DIRECTIVE 1 —
In the excerpt about Oswald's revolver and the Tippit shooting, how many days after the FBI concluded the bullets couldn't be matched to the revolver were the shells sent to the FBI?
DIRECTIVE 2 —
List every person named in the excerpt about Oswald's revolver and the Tippit shooting.
DIRECTIVE 3 —
Carry on the excerpt about Oswald's revolver and the Tippit shooting from its final sentence.

TEXT SEGMENT —
◇ ◇ ◇ ◇

But the shells in evidence at the National Archives today don’t have Poe’s initials marked on them.[29] And, as Jim DiEugenio points out, the shells were not included in the original evidence summary and was sent to the FBI six days after the FBI concluded that the bullets couldn’t be matched to the revolver. According to DiEugenio this raises the possibility that the FBI did not examine the same shells that Benavides gave to the police.

One more thing about Oswald’s revolver: when Oswald was arrested at the Texas Theater, Officer McDonald struggled to take the gun from him. During their fight for the gun, McDonald pulled the gun toward him and heard the hammer click. But, according to McDonald, QUOTE, “The primer was dented and it didn’t fire.”[30]On the other hand, Cortland Cunningham told the Warren Commission that they found no evidence that the firing pin of the gun had struck any of the cartridges.[31] If McDonald really heard the hammer click and the gun didn’t fire, that’s a strong argument against the gun functioning. On the other hand, the FBI expert says that McDonald’s account is not possible and he must have been mistaken.

Tippit’s Movements Before the Shooting

Conspiracy theorists have long believed that J.D. Tippit’s positioning in Oak Cliff at the time of his shooting didn’t make any sense. So why was J.D. Tippit in Oak Cliff and what was he up to in the minutes immediately before his death?

◇ ◇ ◇ ◇

GIVEN RECORDS —
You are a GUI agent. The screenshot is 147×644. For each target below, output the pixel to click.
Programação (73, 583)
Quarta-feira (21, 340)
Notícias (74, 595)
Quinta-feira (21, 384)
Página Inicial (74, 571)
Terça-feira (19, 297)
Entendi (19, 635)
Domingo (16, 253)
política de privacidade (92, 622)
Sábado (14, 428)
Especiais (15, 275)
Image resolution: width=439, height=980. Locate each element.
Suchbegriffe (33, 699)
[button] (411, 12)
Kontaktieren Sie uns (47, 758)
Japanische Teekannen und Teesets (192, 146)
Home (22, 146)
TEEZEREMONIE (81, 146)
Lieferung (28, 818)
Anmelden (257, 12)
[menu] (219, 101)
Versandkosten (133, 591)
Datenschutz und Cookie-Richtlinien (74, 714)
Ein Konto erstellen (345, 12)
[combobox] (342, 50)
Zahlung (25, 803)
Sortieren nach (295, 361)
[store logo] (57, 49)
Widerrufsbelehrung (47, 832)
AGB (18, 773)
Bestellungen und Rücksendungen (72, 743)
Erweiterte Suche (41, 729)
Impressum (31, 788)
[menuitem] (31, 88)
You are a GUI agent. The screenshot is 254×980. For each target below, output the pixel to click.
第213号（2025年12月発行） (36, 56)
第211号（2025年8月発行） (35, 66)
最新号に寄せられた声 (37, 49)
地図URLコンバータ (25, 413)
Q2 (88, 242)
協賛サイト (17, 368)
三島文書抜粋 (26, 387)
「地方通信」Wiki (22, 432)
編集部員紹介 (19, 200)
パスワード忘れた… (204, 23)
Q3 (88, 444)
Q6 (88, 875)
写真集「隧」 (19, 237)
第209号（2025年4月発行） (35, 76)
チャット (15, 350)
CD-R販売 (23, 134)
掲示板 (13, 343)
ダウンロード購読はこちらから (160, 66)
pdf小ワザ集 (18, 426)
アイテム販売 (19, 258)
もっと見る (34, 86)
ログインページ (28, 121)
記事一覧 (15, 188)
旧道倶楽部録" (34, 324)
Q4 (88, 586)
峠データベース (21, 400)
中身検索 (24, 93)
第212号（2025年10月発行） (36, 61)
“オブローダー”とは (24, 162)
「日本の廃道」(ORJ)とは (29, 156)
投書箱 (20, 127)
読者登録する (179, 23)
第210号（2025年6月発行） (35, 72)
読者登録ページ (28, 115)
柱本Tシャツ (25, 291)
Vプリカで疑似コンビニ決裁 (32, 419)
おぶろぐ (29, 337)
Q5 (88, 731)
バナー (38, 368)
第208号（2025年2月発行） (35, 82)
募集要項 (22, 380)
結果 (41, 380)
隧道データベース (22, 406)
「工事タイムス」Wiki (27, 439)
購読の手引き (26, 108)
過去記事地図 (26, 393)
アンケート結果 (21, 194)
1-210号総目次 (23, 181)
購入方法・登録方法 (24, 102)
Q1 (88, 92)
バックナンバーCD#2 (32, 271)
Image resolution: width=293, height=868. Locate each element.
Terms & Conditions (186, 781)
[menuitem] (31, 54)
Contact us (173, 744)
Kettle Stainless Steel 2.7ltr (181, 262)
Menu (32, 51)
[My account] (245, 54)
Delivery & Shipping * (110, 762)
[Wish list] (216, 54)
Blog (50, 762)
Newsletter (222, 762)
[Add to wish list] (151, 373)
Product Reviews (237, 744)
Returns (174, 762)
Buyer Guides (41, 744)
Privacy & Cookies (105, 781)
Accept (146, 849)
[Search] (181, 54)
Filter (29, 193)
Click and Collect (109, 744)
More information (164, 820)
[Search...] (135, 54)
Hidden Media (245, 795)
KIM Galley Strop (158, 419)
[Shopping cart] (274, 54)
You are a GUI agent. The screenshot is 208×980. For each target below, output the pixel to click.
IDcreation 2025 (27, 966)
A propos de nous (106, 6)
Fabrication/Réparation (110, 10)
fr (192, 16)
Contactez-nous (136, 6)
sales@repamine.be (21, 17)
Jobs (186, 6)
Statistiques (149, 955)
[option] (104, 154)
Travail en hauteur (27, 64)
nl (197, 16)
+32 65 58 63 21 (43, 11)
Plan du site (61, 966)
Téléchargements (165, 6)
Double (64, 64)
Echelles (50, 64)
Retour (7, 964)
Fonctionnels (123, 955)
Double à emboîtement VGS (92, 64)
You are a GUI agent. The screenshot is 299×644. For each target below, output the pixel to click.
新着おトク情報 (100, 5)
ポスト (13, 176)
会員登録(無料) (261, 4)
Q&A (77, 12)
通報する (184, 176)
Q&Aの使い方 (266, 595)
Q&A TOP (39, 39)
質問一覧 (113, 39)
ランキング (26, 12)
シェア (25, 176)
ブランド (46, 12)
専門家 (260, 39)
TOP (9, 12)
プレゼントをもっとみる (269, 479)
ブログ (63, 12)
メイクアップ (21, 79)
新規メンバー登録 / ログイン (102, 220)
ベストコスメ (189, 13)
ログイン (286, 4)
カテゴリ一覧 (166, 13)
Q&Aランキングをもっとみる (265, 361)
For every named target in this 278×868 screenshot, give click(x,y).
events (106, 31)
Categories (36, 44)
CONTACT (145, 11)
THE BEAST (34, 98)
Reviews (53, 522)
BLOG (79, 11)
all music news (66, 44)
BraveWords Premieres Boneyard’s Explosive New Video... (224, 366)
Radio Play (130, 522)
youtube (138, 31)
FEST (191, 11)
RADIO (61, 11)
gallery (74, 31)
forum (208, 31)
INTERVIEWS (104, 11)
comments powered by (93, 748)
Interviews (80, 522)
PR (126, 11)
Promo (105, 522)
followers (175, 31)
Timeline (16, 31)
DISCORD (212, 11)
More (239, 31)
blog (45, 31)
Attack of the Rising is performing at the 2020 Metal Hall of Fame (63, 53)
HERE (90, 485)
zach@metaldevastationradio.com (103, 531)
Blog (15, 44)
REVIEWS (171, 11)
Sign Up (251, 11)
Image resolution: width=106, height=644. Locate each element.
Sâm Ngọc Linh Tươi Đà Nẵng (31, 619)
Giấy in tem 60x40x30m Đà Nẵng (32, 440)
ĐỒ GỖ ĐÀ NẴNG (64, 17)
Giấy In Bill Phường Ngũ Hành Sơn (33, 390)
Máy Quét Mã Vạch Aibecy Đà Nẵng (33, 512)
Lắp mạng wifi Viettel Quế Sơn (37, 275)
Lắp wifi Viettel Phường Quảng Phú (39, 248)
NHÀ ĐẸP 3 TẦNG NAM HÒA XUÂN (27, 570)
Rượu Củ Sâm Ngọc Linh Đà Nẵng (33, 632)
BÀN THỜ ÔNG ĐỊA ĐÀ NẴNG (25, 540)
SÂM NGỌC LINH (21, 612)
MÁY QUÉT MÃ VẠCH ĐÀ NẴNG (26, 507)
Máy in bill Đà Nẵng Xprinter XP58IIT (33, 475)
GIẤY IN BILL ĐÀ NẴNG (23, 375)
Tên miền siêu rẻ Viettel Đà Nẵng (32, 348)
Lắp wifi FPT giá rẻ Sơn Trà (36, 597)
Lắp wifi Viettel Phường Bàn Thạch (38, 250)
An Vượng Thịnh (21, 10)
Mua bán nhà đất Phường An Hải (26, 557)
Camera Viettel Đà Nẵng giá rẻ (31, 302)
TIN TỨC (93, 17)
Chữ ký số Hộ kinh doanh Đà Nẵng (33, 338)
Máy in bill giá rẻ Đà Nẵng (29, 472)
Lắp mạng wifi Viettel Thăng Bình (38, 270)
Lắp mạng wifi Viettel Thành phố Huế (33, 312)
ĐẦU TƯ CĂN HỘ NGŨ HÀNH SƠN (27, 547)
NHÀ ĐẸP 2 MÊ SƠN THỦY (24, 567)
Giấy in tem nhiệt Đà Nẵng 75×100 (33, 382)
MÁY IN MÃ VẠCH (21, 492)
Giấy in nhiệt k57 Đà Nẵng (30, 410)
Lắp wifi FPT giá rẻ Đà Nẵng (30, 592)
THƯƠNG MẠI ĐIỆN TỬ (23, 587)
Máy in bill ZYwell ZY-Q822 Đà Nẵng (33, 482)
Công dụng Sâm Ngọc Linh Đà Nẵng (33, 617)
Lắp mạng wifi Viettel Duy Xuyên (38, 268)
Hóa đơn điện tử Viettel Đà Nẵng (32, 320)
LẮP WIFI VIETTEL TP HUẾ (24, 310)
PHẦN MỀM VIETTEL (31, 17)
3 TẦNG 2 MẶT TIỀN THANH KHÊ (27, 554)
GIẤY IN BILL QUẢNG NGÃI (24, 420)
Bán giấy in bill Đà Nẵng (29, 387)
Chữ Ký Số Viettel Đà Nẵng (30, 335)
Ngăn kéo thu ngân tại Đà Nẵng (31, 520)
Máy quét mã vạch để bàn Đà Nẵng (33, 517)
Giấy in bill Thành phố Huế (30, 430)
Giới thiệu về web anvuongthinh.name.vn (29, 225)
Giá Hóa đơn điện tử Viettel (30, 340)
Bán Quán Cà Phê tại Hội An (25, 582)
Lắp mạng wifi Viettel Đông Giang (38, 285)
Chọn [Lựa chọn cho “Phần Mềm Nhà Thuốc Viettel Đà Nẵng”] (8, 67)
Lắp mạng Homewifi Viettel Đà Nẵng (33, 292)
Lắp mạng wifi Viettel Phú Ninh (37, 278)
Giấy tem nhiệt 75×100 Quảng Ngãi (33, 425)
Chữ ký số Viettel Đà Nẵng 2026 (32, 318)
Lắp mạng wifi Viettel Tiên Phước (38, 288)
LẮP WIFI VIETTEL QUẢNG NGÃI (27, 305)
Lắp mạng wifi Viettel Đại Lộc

◇ ◇ ◇ ◇

TASK RESPONSE 1 —
Six days.

TASK RESPONSE 2 —
Poe, Jim DiEugenio, Benavides, Oswald, Officer McDonald, Cortland Cunningham, J.D. Tippit

TASK RESPONSE 3 —
The Warren Report says that at 12:45, the police dispatcher ordered No. 78 (which is Officer Tippit) to move into the Central Oak Cliff area.[32] The Report claimed that this instruction appeared on the police radio logs.[33] But critics, like Sylvia Meagher, doubt the veracity of the radio logs. Meagher points out that 3 different transcripts of police radio logs were received by the Warren Commission.

On December 3, the first police call log was sent to the Warren Commission. This call log did not include the 12:45 dispatcher order for Officer Tippit to leave his assigned area and move into Oak Cliff.[34] Then, in April 1964, when Dallas Police Chief Jesse Curry was interviewed, he said that the instruction for Tippit to move into Oak Cliff was omitted from the first set of logs because it was difficult to hear clearly.[35] But, Curry said that he could understand it well enough to know for sure that the 12:45 dispatch did send Tippit into Oak Cliff. Critics wonder how Chief Curry was able to vouch for the transcript with certainty if the recording was so unclear that they decided it wasn’t even worth providing to the Warren Commission.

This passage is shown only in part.